I pause to make sure everyone is still on the ledge and aware of the rotor wash from the chopper, which continues to hover overhead. It appears that the medic is being winched back to the belly of the two-hundred-ton machine. But he begins to swing back and forth, wildly spinning in big loops as wide as the rotor blades.
"I need help holding her head," I shout over the cacophony. One of the hikers stabilizes the patient's head. I quickly place a three-inch curved plastic oral airway in the patient's mouth to keep her tongue from blocking her throat. Then I gently but rapidly strap on a cervical collar. I have to get this patient's airway secured before she stops breathing altogether.
"Can you get the airway equipment for me, please!" I shout to one firefighter without looking up. I need a laryngoscope, a device that pushes the tongue to the floor of the mouth so I can visualize the vocal cords, and an endotracheal tube that I will pass into the patient's windpipe to breathe for her, a procedure called intubation.
"Can you monitor the pulse for me, please," I ask the other firefighter. "Let me know if it drops below sixty. I'm going to intubate."
In the muck and dripping spring water, I swiftly ready the airway equipment and check it over, and make sure everyone has a job: one Good Samaritan stabilizes the head, one firefighter keeps the pulse, and another helps me with the airway gear. I ask the fourth person to get the stretcher ready. Thank God for the extra help, I think.
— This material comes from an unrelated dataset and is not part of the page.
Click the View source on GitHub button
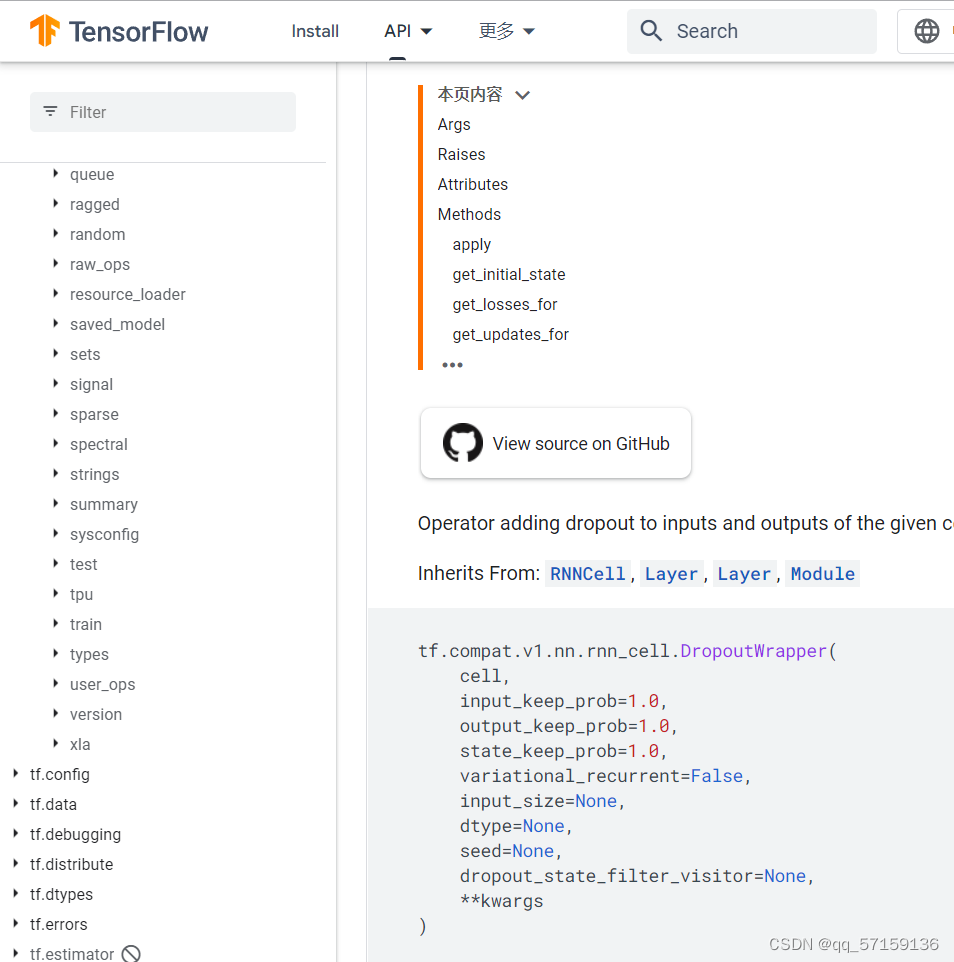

An endotracheal intubation is by far the most difficult procedure I do as a doctor; in fact, it is one of the most difficult in all medicine. First, this lifesaving breathing tube always is inserted when patients are on the brink of death: bad asthma causing lungs to fail, a heart attack causing the heart to fail, or congestive heart failure causing both to stop. Or, as in this case, head trauma. Second, it is a difficult procedure; many ER docs do this procedure infrequently. You have to insert the laryngoscope in the patient's mouth, carefully push the tongue out of the way without breaking the teeth, and get a visual on the vocal cords. While holding the scope with one hand, you slide the narrow tube into the windpipe, or trachea. The problem is that the throat is usually full of vomit and sputum and the vocal cords are usually in spasm, blocking the trachea. Third, you only have a few minutes to complete the procedure before the patient begins to suffocate. It is an extremely difficult procedure in a clean, well-lit hospital room with familiar equipment, nurses, and special drugs to sedate, alleviate pain, and temporarily paralyze the patient. Here I am kneeling on the sharp rocks, with the medical bag splayed open, helicopter rotor wash blasting us with debris, and spring water spraying on my helmet. I focus intensely, blocking out distractions, hugely thankful that I have help from the firefighters and hikers.
There's another complication: I'm trying to keep myself clean. I'm not worried about mud on my search and rescue clothing but rather about following universal precautions, techniques that protect healthcare providers from the bodily fluids of patients. Universal precautions came into widespread use with the increasing prevalence of HIV, hepatitis B and C, and other deadly blood-borne pathogens. Medical professionals risk being splashed in the face or mouth during procedures and contracting life-threatening, chronic, irreversible illnesses in the line of duty. Universal precautions help minimize this risk.
This is my one big fear in the uncontrolled setting of a trauma in the mountains. I'm a doctor, but I'm also a father and a husband. For this procedure, I have gloves on, and I pull on my old pair of clear-lens ski goggles, which I keep strapped to my helmet. I'm ready to instantly duck if the patient vomits food, stomach acid, yellow bile, blood, or all four.